Comparó esta realidad con el trabajo agrícola, donde el sembrador debe conocer el momento adecuado, la profundidad correcta y los cuidados necesarios para que la planta pueda crecer.
Según explicó, ocurre lo mismo con la vida espiritual.
“La semilla necesita del esfuerzo del responsable. No basta con sembrarla; hay que cuidarla para que produzca frutos”, sostuvo.
Todos están llamados a producir buenos frutos
Monseñor Juan Gómez recordó que todas las personas han sido creadas para el bien y comparó a cada creyente con una tierra fértil.
Sin embargo, advirtió que cuando las personas se alejan de Dios dejan de producir buenos frutos.
Retomando las enseñanzas de Jesús, señaló que “el árbol se conoce por sus frutos” e invitó a cada persona a revisar su propia vida.
Planteó una pregunta directa a los fieles:
“¿Qué clase de tierra estamos siendo hoy? ¿Estamos produciendo buenos frutos en nuestra familia, en la Iglesia y en la sociedad?”

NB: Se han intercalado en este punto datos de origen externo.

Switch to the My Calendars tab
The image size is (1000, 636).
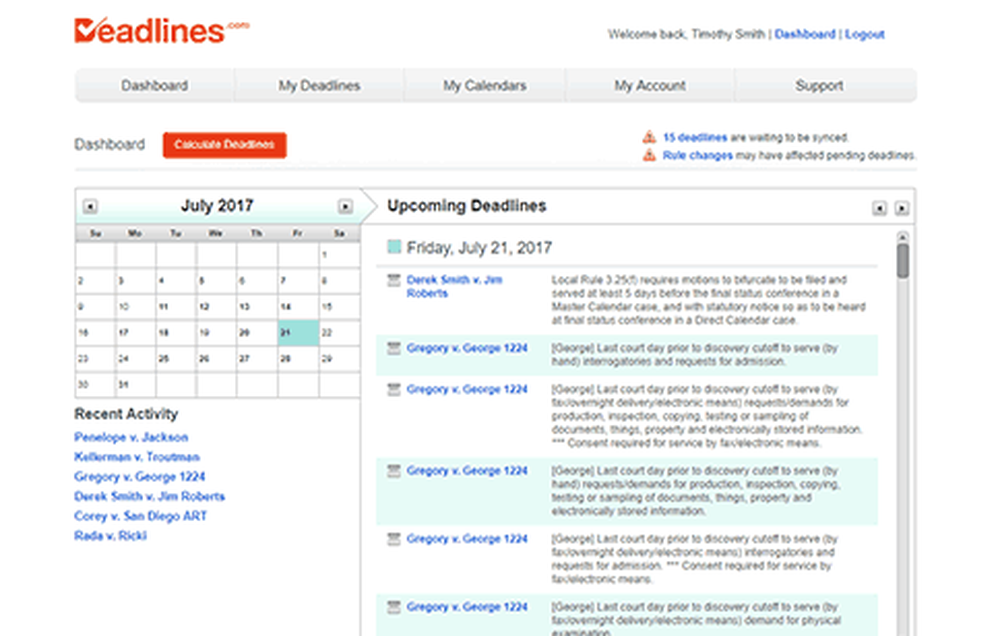point(485,86)
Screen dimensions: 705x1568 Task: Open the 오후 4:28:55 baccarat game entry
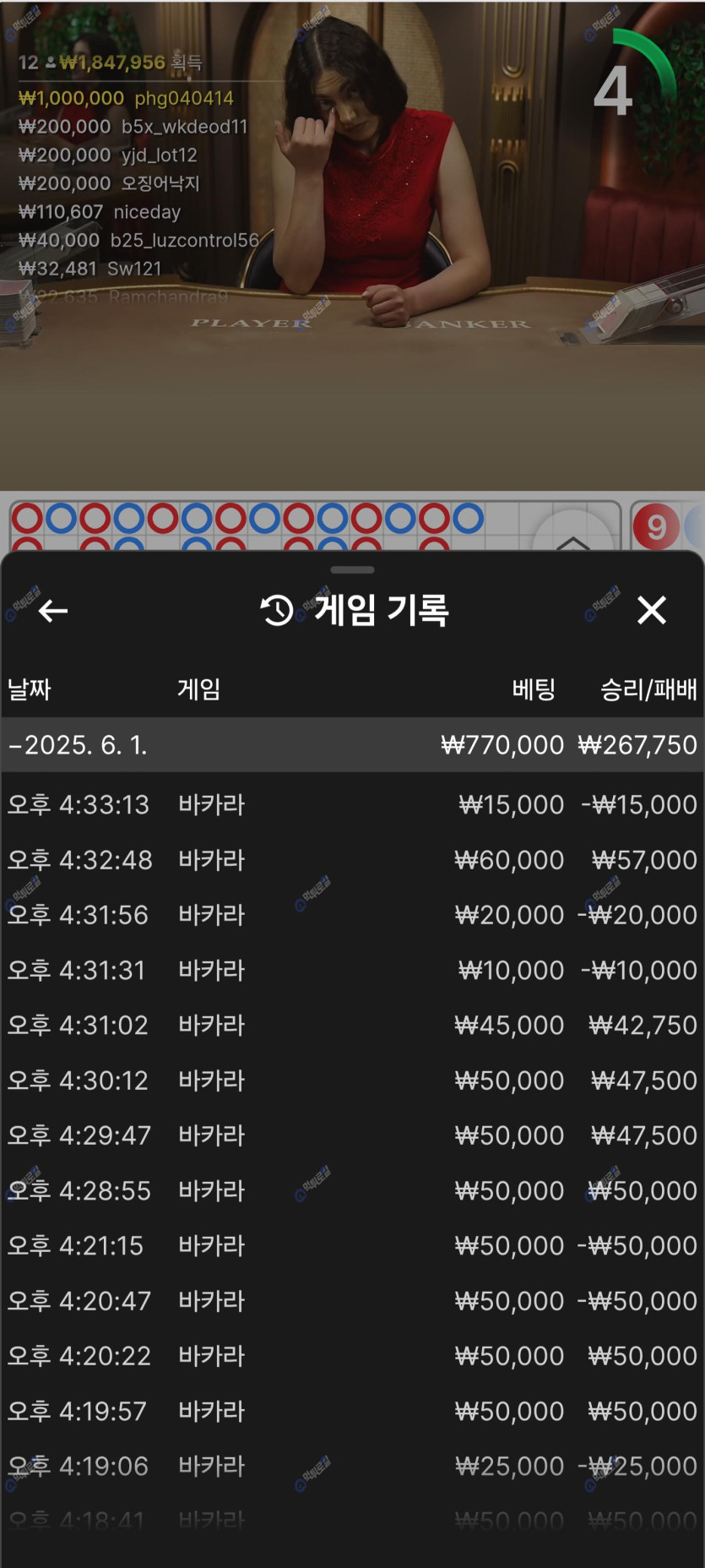[x=352, y=1190]
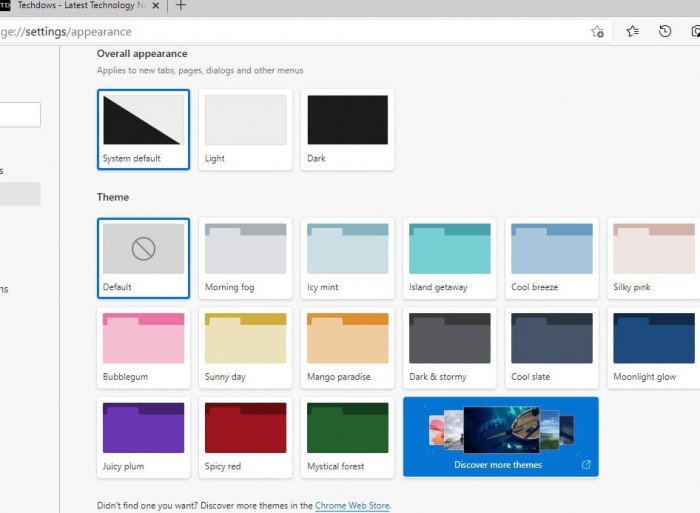Screen dimensions: 700x513
Task: Open a new tab with plus button
Action: (181, 6)
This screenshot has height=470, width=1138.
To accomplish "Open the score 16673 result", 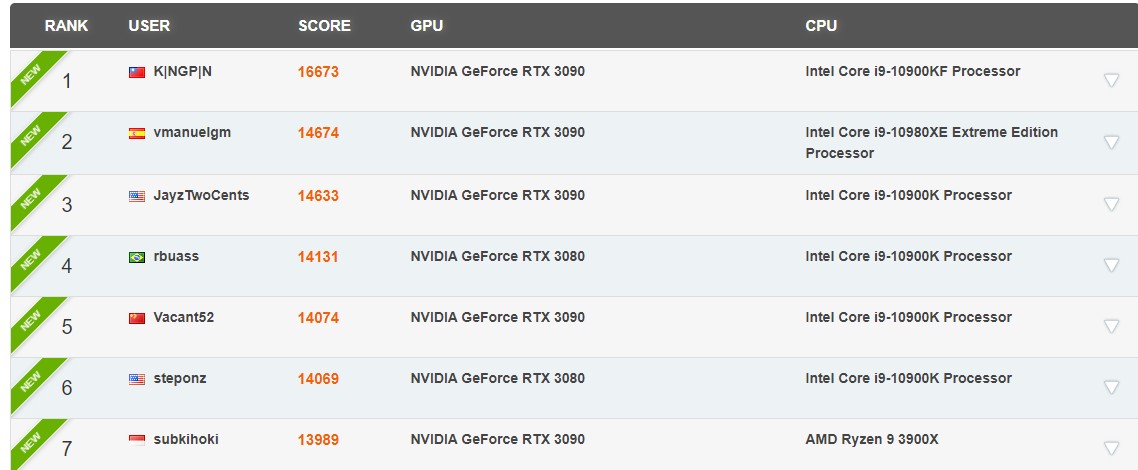I will 318,72.
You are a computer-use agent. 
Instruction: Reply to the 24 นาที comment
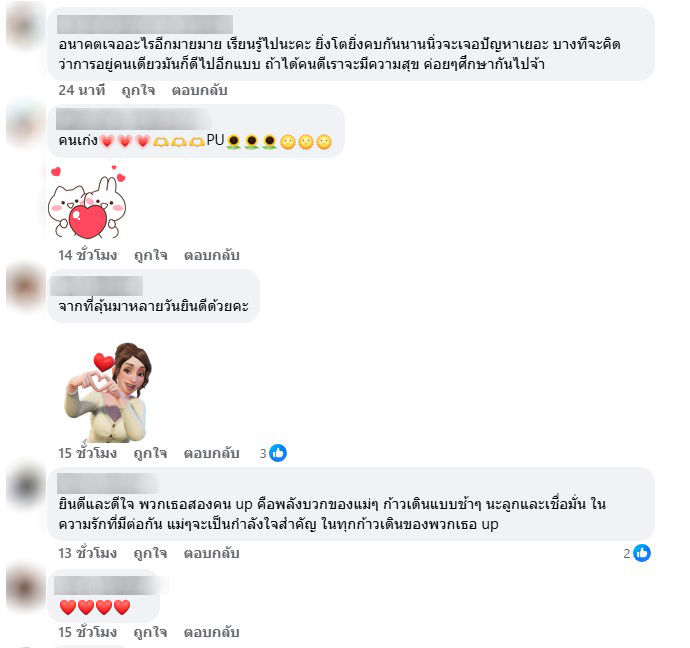pyautogui.click(x=199, y=90)
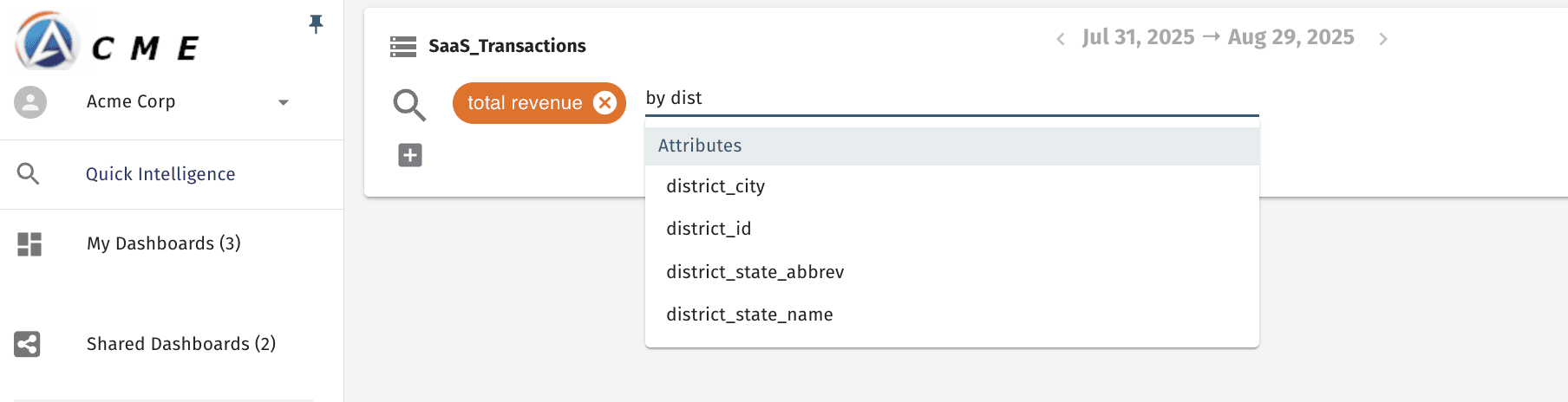Go to previous date range
This screenshot has width=1568, height=402.
pyautogui.click(x=1061, y=39)
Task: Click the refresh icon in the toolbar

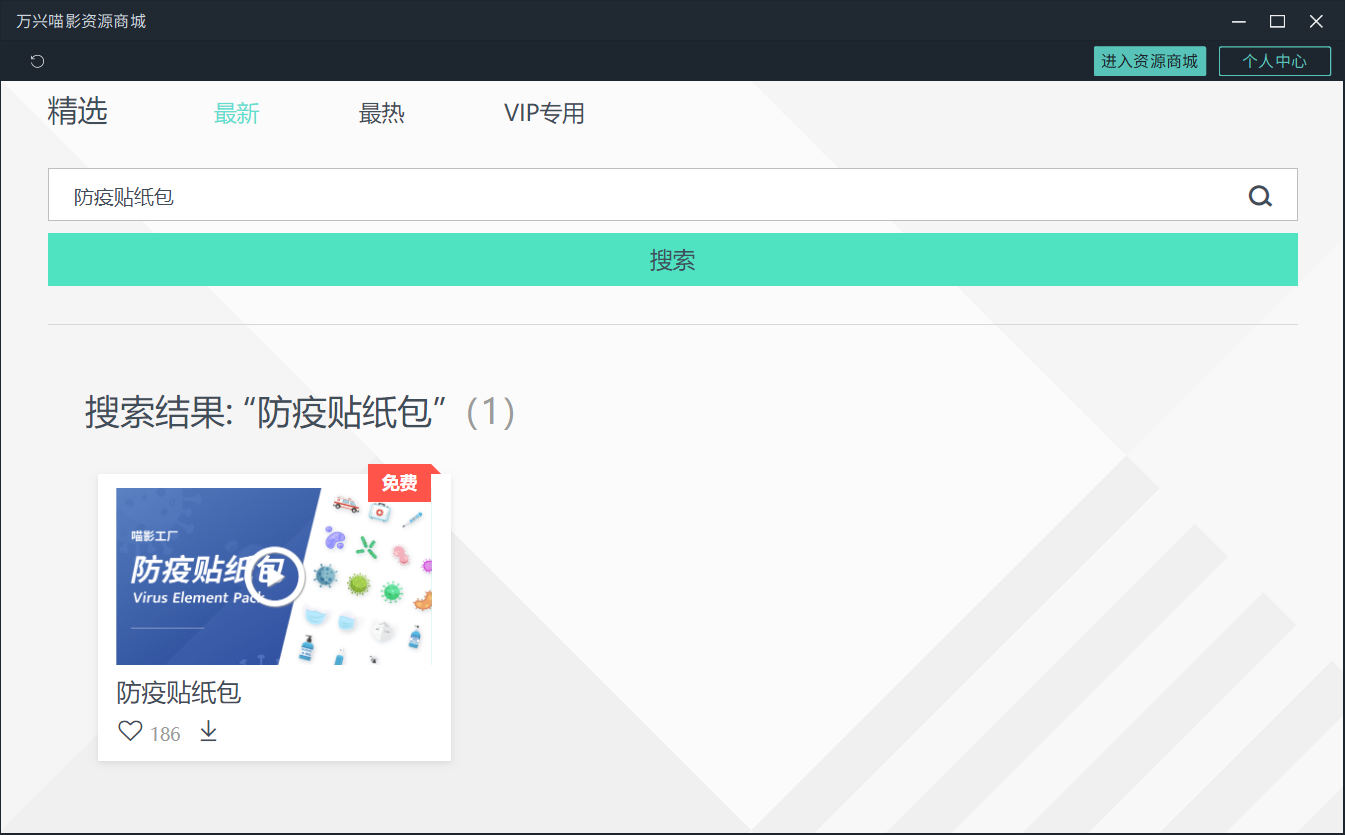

Paciencia para transformar la sociedad
El arzobispo también reflexionó sobre la parábola del trigo y la cizaña, destacando que la paciencia es una virtud indispensable para afrontar las dificultades de la vida.
Explicó que Dios permite que el bien y el mal convivan mientras llega el momento oportuno para la cosecha, porque una acción precipitada puede terminar dañando aquello que es bueno.
En ese contexto, pidió evitar la desesperación y el desánimo.
También cuestionó la actitud de quienes esperan soluciones inmediatas a sus problemas y recordó que la fe no puede convertirse en un intercambio de condiciones con Dios.
“El milagro también depende de nosotros”
En la parte final de la homilía, Monseñor Juan Gómez afirmó que los milagros muchas veces comienzan con el compromiso personal.
Sostuvo que el bienestar de la familia, de la Iglesia y de la sociedad depende del aporte cotidiano de cada ciudadano.
“El milagro surge también a través de lo que nosotros podemos aportar para el bienestar de los demás”, expresó.
Finalmente, invitó a los fieles a fortalecer la fe, cultivar la paciencia y mantener viva la esperanza para afrontar los desafíos personales y sociales.
Concluyó su mensaje pidiendo que Dios conceda a cada creyente la fortaleza necesaria para seguir construyendo una sociedad más solidaria y una Iglesia comprometida con el servicio.